_Tarefa a_
Edite as entradas da linha com "484x590 pixels. Task: Click" até a linha com "pyautogui.click(x=449, y=325)": troque "terminal window" por "browser window" e escreva de novo só essas linhas, sem outras mudanças e sem as imagens.

_Trecho da página_
Bovinocultura de Corte |
Como produzir qualidade? |
O que é qualidade? Objetivamente, a qualidade que qualquer produto deve ter é definida pelos compradores deste produto. São eles que decidem os atributos, e vão à procura destes atributos a cada compra. Os vários estudos sobre a qualidade da carne bovina apontam, quase sempre, para maciez, sabor e cor. São muitos os fatores que influenciam na obtenção dos atributos desejáveis, até a carne chegar à mesa do consumidor, começando na produção, passando pelo transporte do animal vivo, cuidados no pré – abate, abate e pós- abate, no processamento e embalagem, indo até a gôndola do supermercado ou o balcão do açougue. Para o objetivo proposto neste artigo, o que nos interessa são os fatores que estão sob a responsabilidade do produtor. Ou seja, aquelas ações que acontecem dentro da porteira ou, no máximo, até chegar ao abatedouro e que serão decisivos para que o produtor possa negociar melhor com o comprador. Começa com a definição da raça; passa pela alimentação dos animais e pelo manejo despendido à eles durante sua vida. Mas, nunca é demais lembrar que, para conseguir bom preço, existe ainda a necessidade da organização dos produtores para que possam ter qualidade com volume e manter uma oferta constante. Por outro lado, cada mercado tem suas peculiaridades. Tratando-se de mercado externo, além dos citados acima, três outros aspectos estão crescendo em importância e aumentam a competitividade dos produtores, que já se conscientizaram de sua necessidade. São os aspectos ambiental, social e o bem- estar- animal. Os três pontos, se ainda não estão remunerando a mais já são o diferencial nas negociações externas e, no futuro, serão a garantia de mercado. No mercado interno, o enfoque do alimento seguro está se difundindo rapidamente e é importante o produtor se atualizar a este respeito também. Dentre os fatores que influenciam na qualidade, vamos nos ater a três que são os principais e que dizem respeito aos produtores: a genética, a alimentação e o manejo dos animais.
Este fator é bastante polêmico. A discussão está relacionada à gordura entremeada e de cobertura, que variam entre as raças. A gordura entremeada irá se refletir no sabor e na maciez. A gordura de cobertura, pela sua capacidade de proteger a carne no momento do resfriamento nas câmaras frigoríficas, irá refletir principalmente na maciez. As raças européias apresentam um maior teor de gordura num período menor em relação à raças zebuínas, que precisam de um tempo maior para apresentar a gordura desejável. Este assunto vem evoluindo porque existe mercado para carnes gordas e carnes magras. Além disto, estão sendo realizadas pesquisas e já existem bons resultados no sentido de se reduzir a diferença entre as raças no que diz respeito à gordura. No mercado interno, ainda é pequena a demanda por esta diferenciação; mas no mercado externo, embora isto também esteja mudando, principalmente na Europa, a preferência ainda é por carne bovina de raças européias.

_Tarefa b_
Prossiga com o texto sobre a qualidade da carne bovina a partir do ponto em que ele termina.

_Conteúdo das entradas_
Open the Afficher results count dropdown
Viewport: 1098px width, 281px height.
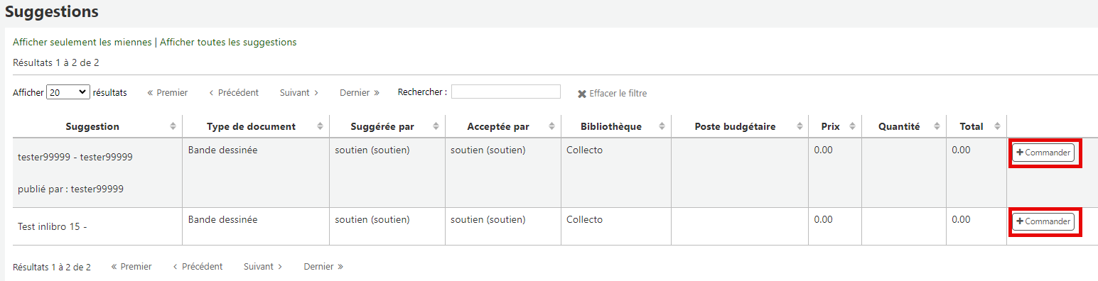click(68, 92)

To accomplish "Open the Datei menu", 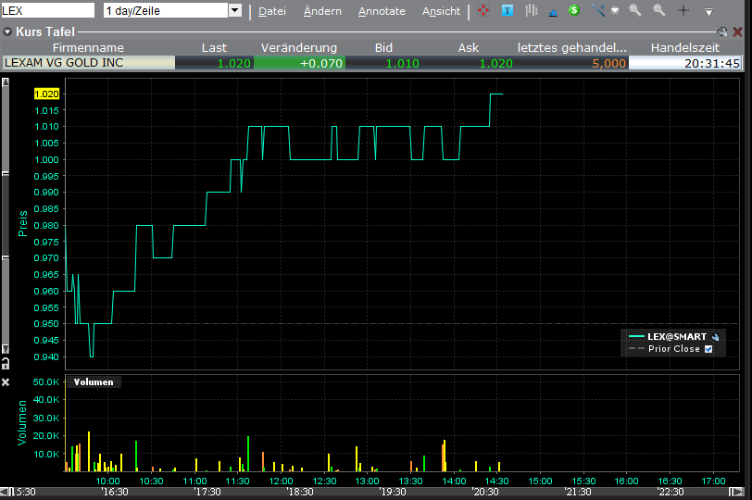I will (x=271, y=11).
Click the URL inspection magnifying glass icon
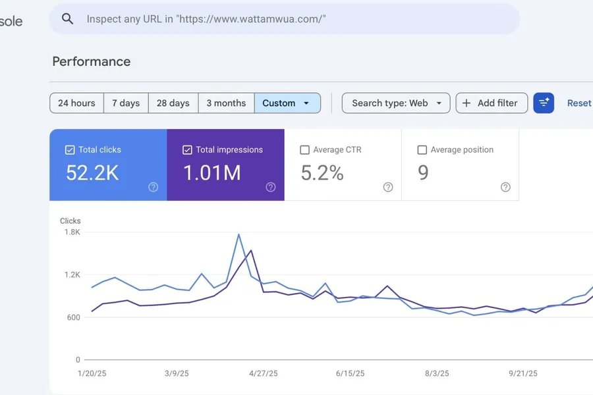 tap(67, 18)
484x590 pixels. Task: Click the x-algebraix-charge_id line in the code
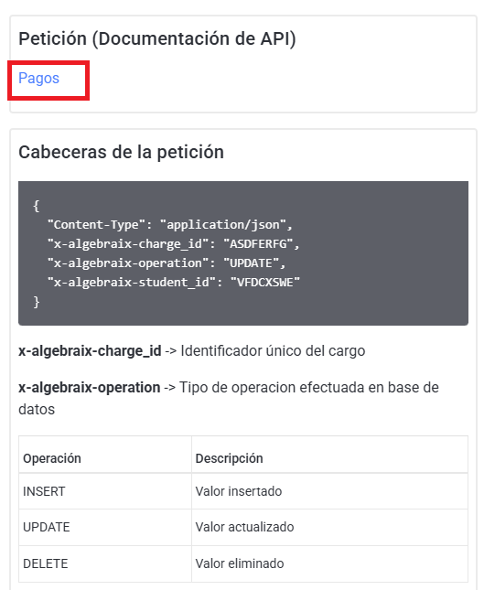point(173,244)
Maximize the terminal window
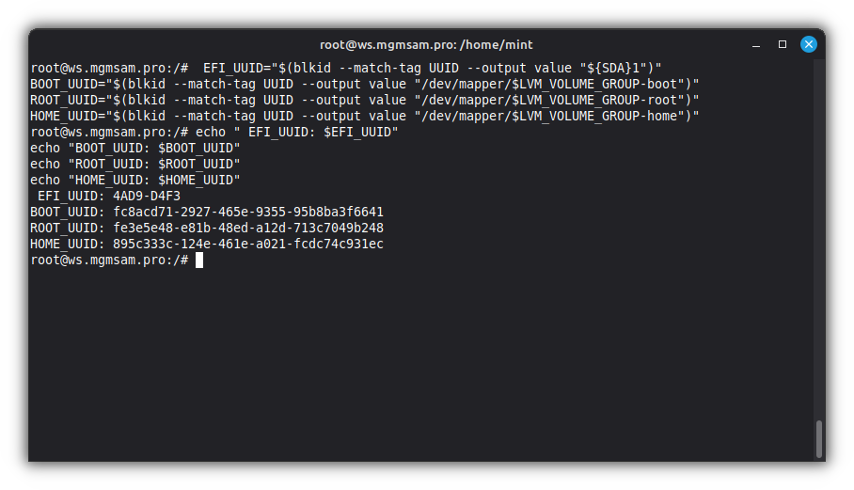The image size is (854, 490). (782, 44)
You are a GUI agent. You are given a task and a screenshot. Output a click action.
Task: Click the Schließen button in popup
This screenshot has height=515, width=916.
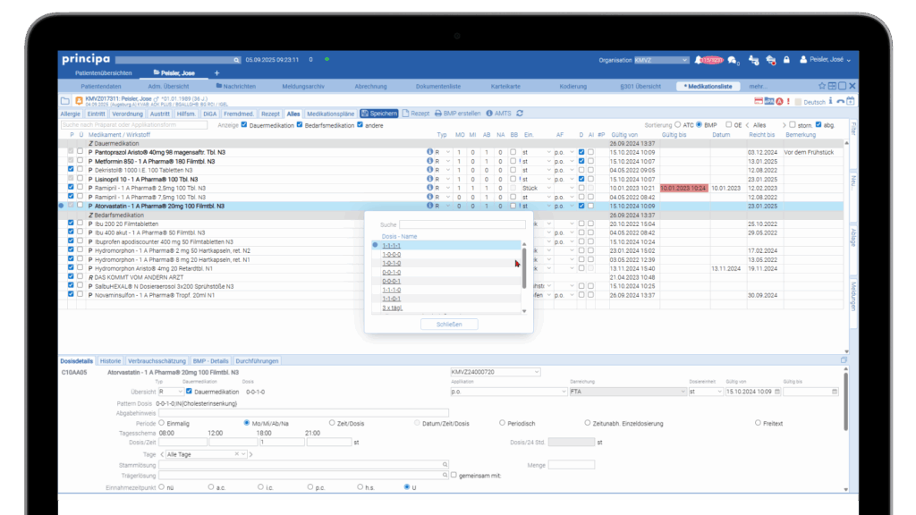pyautogui.click(x=449, y=325)
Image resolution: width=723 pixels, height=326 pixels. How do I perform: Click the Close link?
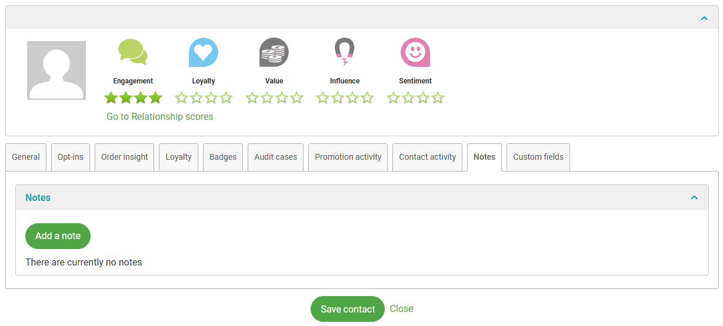click(401, 309)
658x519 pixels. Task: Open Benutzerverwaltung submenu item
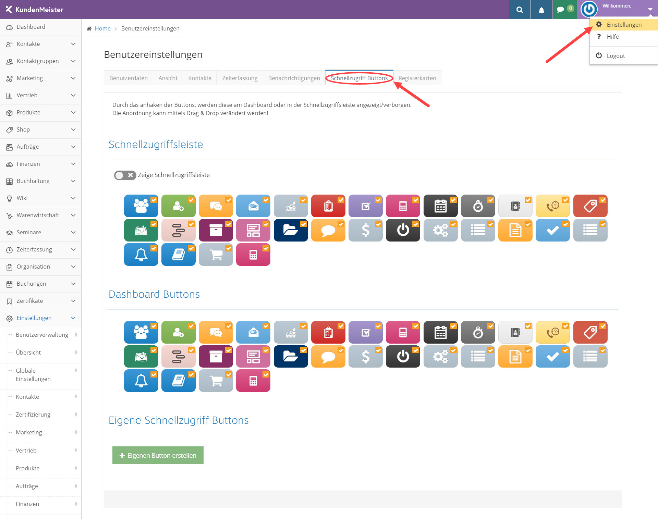click(42, 335)
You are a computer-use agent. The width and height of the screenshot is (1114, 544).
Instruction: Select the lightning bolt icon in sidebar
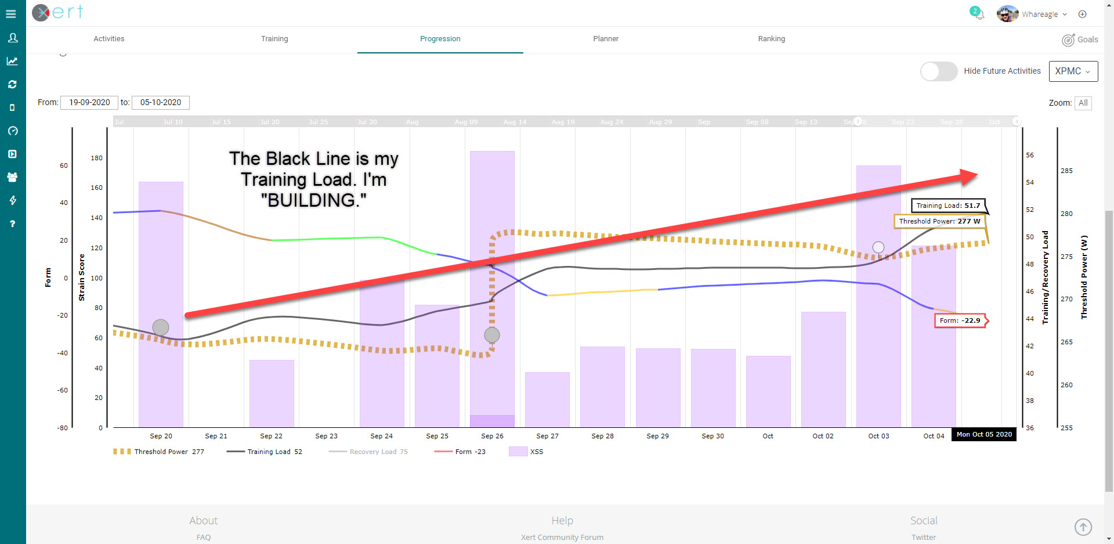(13, 200)
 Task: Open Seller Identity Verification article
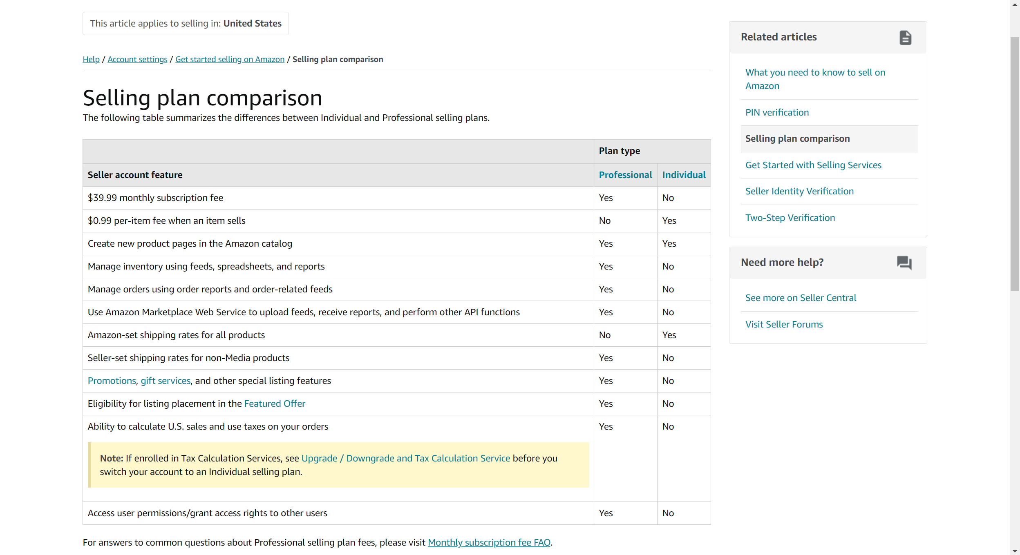[x=799, y=191]
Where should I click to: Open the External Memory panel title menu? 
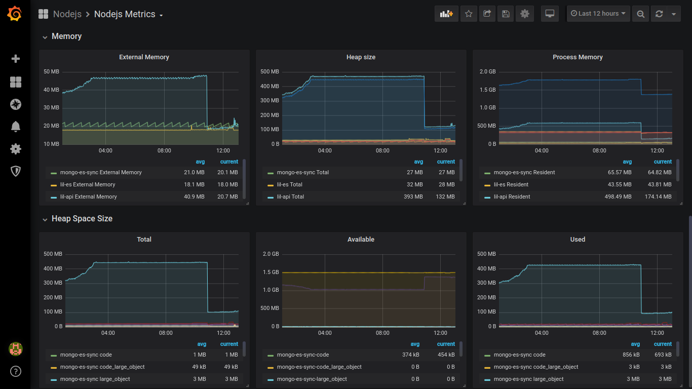144,57
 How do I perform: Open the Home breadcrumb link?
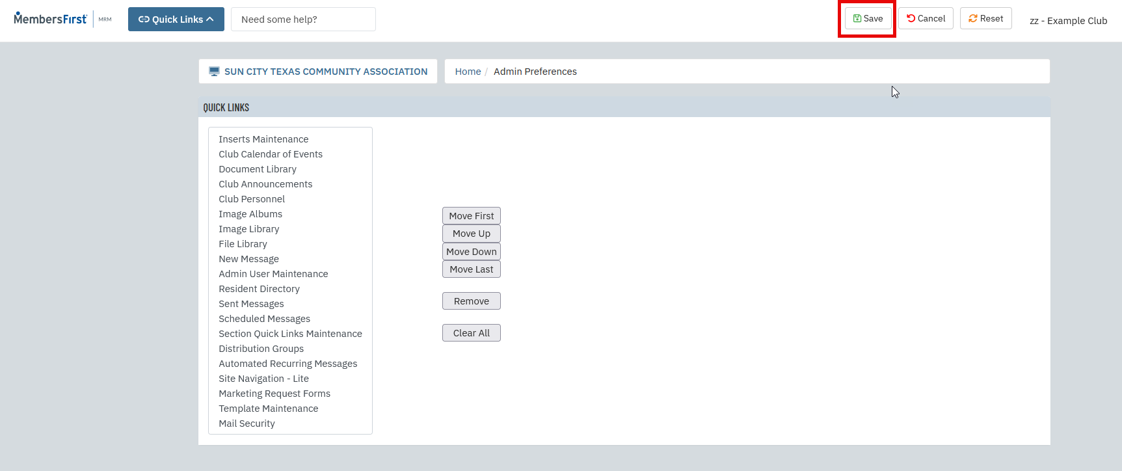[x=468, y=72]
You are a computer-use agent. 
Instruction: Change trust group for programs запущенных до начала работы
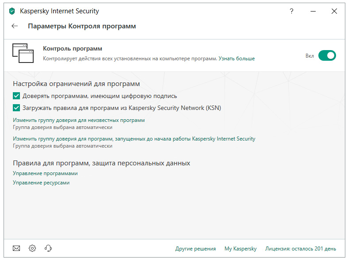pos(134,139)
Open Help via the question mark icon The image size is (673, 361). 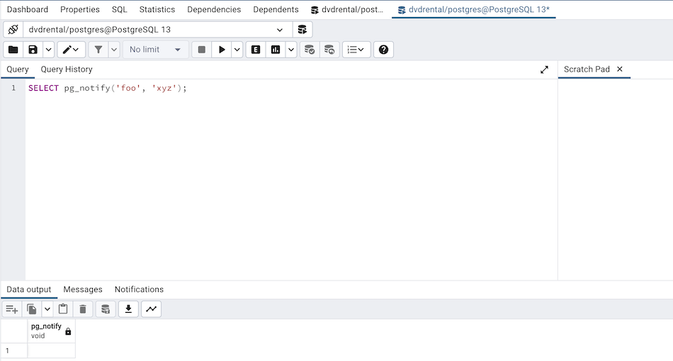pyautogui.click(x=383, y=50)
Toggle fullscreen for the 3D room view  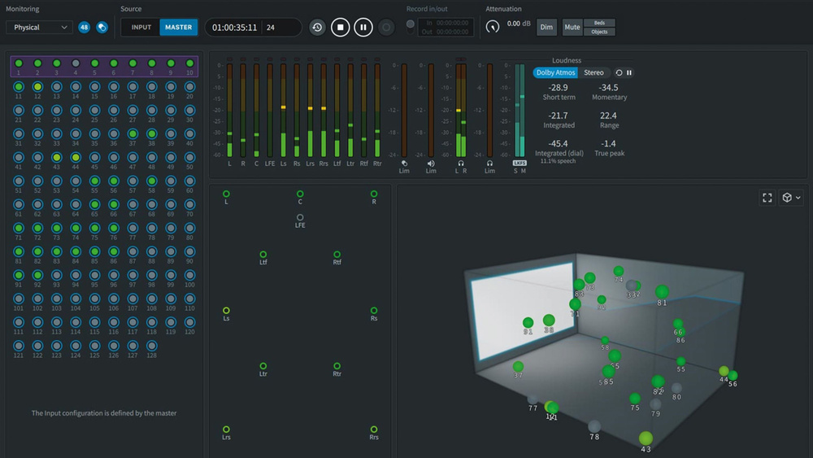click(x=767, y=198)
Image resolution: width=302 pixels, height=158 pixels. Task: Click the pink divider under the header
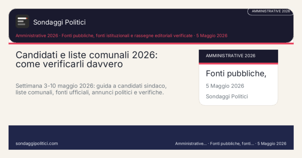(x=151, y=44)
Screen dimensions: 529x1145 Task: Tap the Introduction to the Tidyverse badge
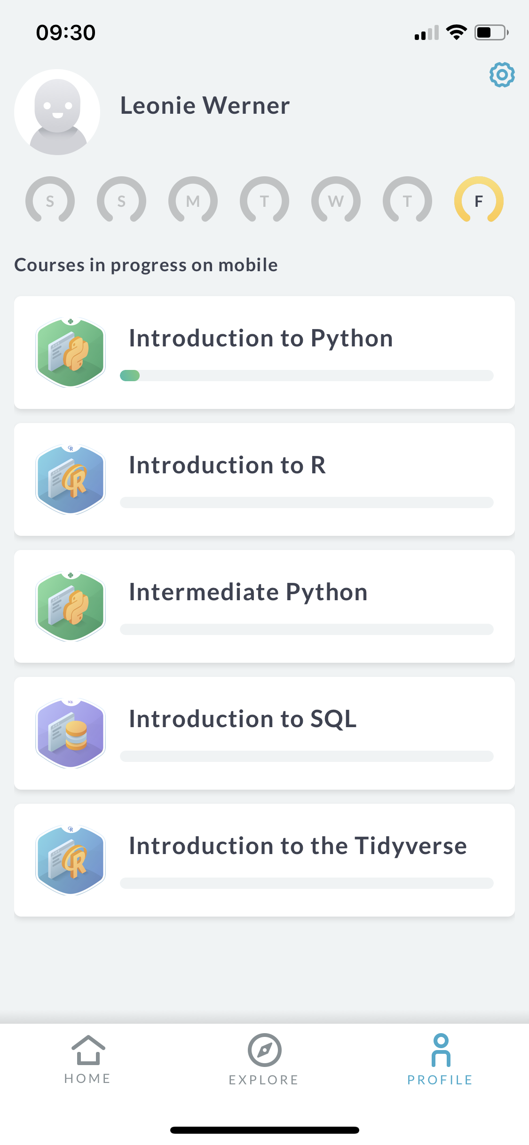coord(71,860)
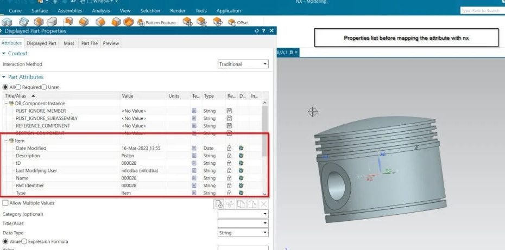This screenshot has width=505, height=250.
Task: Choose the Expression Formula radio option
Action: [x=24, y=241]
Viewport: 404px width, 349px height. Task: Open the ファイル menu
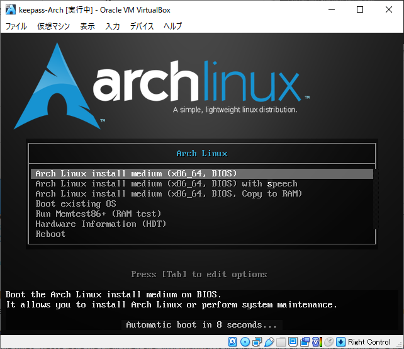[16, 26]
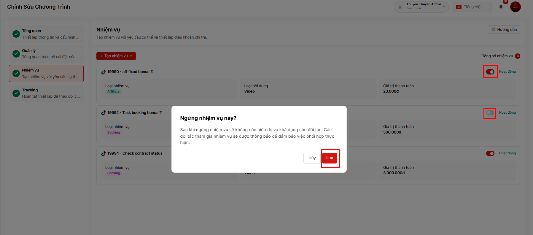The image size is (533, 235).
Task: Click the Vietnam flag icon
Action: pyautogui.click(x=459, y=7)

_Resultado a_
484x590 pixels. Task: Click the x-algebraix-charge_id line in the code
point(173,244)
Maximize the browser window
The image size is (854, 490). (782, 44)
You are a GUI agent. You are given a task and a screenshot. Output a click action.
Task: Click the Schließen button in popup
This screenshot has height=515, width=916.
pyautogui.click(x=449, y=325)

_Resultado b_
Este é o fator em que é possível obter-se grandes avanços aqui no Paraná. Temos condições climáticas para produzir a base de pasto e também porque existem opções para alimentar o gado na fase de terminação de maneira balanceada, o que é decisivo para a qualidade. Não só o volume de alimento, mas a sua qualidade e a oferta em condições favoráveis, interferem no resultado final. Um bom planejamento de pastagens para oferta durante a maior parte do ano, com estratégia de suplementação adequada em forma de silagem, feno, cana de açúcar ou resíduos industriais, em épocas de escassez, evitam os efeitos ainda comuns e que irão resultar no "boi sanfona" que ganha peso no verão e perde no inverno, além de atrasar o abate. Muitos pecuaristas usam tecnologia e têm bom desempenho fazendo planejamento e bom uso de pastagens. Mas não são a maioria e é preciso se desenvolver e maximizar no Paraná modelos, respeitando-se as peculiaridades regionais, que utilizem ao máximo o conhecimento existente. Outro ponto a ser lembrado é o avanço obtido na integração lavoura/pecuária, com ganho indiscutível para o produtor.
Este é um fator ainda não internalizado pela maioria dos pecuaristas e que tem muito a ver, também, com os trabalhadores na pecuária de uma maneira geral. O trato despendido aos animais no dia a dia interfere muito na qualidade da carne. Fatores como disponibilidade de água em quantidade e qualidade, a exposição a temperaturas extremas e a maneira como o peão conduz os animais nas atividades diárias ou no manejo sanitário, são os mais importantes. O tipo de manejo irá proporcionar maior ou menor stress aos animais, o que irá interferir na cor, no sabor e na maciez da carne. O bem-estar- animal tem sido uma preocupação cada vez maior em todo o mundo, não só pelas cobranças de ONGs que são contra os maus tratos aos animais, mas porque realmente interferem na qualidade final do produto. O grande desafio será mudar toda uma cultura conservadora existente principalmente entre os trabalhadores, que estão acostumados a um sistema que aprenderam de seus pais e que é difícil de mudar, ainda mais na ausência do patrão.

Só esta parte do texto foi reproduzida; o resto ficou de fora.